= Lady Madcap =

Edwardian musical comedy composed by Paul Rubens

Cover of vocal score

Lady Madcap is an Edwardian musical comedy in two acts, composed by Paul Rubens with a book by Paul Rubens and Nathaniel Newnham-Davis, and lyrics by Paul Rubens and Percy Greenbank. The story concerns a mischievous Earl's daughter who holds a ball at her father's castle without permission, pretends to be her own maid, and causes general confusion.

The musical was first performed at the Prince of Wales Theatre, London, on 17 December 1904, under the management of George Edwardes, garnering highly favourable reviews. It ran for 354 performances, nearly a year, closing in November 1905. It starred Adrienne Augarde in the title role, and G. P. Huntley as Trouper Smith. Various changes were made to the cast during the run. Among those who appeared in the piece were Zena Dare, Lily Elsie, Gabrielle Ray and Marie Studholme. It then toured in the British provinces, starring Studholme.

In 1906 it ran on Broadway at the Casino Theatre as My Lady's Maid with Madge Crichton in the title role. It also received an Australian production.

==Synopsis==
Setting: Framlingham Castle

Lady Betty, the daughter of an Earl, Lord Framlingham, is an innocent-looking but mischievous girl. Without her father's knowledge, she has invited the officers of the East Anglian Hussars to their home, Egbert Castle, for a day and night of entertainment. She forges two telegrams that send her father into town on some urgent political pretext and later his butler to follow him. Her father wisely locks her in her room during his absence, but her friend, Gwenny, and lady's maid, Susan, secures a ladder to help her to escape from the window.

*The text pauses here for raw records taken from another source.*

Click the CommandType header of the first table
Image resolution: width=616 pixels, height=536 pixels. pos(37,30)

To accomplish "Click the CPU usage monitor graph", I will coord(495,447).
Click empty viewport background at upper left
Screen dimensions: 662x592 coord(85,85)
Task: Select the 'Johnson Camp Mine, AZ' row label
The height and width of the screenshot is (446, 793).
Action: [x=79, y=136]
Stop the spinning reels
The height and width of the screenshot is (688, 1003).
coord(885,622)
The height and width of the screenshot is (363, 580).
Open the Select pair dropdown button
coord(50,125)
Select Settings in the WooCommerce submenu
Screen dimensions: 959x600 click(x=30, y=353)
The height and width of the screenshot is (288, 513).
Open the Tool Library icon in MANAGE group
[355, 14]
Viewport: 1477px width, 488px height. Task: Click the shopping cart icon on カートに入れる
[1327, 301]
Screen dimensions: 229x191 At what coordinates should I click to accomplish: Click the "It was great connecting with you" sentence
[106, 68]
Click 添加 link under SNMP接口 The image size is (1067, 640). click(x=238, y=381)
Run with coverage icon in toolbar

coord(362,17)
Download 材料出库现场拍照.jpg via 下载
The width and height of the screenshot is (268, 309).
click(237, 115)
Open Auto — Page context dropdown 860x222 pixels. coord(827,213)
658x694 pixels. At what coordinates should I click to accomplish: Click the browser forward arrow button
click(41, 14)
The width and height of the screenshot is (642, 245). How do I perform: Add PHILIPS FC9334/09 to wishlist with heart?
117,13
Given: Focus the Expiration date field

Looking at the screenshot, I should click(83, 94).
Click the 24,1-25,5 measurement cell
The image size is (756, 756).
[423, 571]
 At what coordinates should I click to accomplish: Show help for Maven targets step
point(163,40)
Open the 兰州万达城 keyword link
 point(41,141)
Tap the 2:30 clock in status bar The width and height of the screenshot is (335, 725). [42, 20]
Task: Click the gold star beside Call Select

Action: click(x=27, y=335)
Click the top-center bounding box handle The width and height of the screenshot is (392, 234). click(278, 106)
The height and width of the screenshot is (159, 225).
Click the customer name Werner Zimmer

Although she detests wealth, Lady Betty is interested in a rich, eccentric young trooper, who calls himself Smith, and whose prowess at cricket have caught her eye. She disguises herself as a servant, and has Gwenny impersonate her, so that she can get close to Smith. Meanwhile, two men from the village, attracted by the Earl's advertisement for a rich man to court his daughter, arrive at the castle and mistake each of Gwenny and Susan for Lady Betty; they are both impostors pretending to be wealthy. Betty flirts with Smith and persuades him to pretend to be the butler, which he does, donning the butler's uniform.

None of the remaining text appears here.